L’autre aspect de ces peuples était qu’ils étaient particulièrement belliqueux : des êtres-pour-la-guerre selon Clastres.
Mais que dirions-nous, maintenant, de nos sociétés étatiques dont le goût pour la guerre et pour sa pratique de masse dépasse, et de très loin, ces sauvages ?
Les sociétés primitives, selon Clastres − et il semble qu’à quelques exceptions ce soit bien la réalité −, se caractérisaient en effet par une guerre permanente ; situation explicable pour les Européens parce que c’étaient des sociétés sans État où semblait régner, selon la pensée de Hobbes, la règle de la guerre de chacun contre tous, situation qui ne pouvait trouver de fin, toujours selon Hobbes, que dans la constitution de l’État, c’est-à-dire « un pouvoir commun qui les tienne [les hommes] tous en respect ».
Clastres présente trois thèses sur les raisons de cette guerre − naturaliste, économiste et échangiste − pour arriver à sa propre thèse : le sauvage fait la guerre pour que l’État n’advienne pas et pour sauvegarder autonomie, autarcie, indépendance et liberté.

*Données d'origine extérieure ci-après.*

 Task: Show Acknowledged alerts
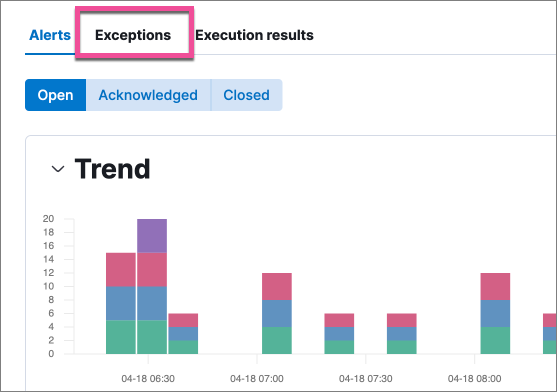(149, 95)
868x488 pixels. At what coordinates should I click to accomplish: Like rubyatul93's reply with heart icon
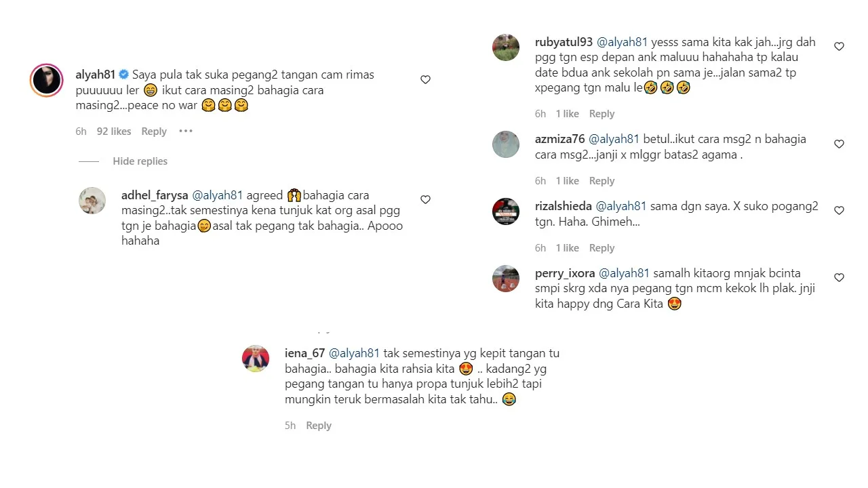[839, 47]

Thèse naturaliste. Selon Leroi-Gourhan, la violence agressive plonge ses racines dans l’être biologique de l’humanité, elle n’est qu’un comportement naturel de survie pour la satisfaction des besoins alimentaires, comme le montre la chasse des animaux. Ainsi, l’homme chasseur, naturellement armé, devient guerrier : la chasse à l’homme, autrement dit la guerre, ne serait qu’une extension de la chasse des animaux. La guerre est un doublet de la chasse.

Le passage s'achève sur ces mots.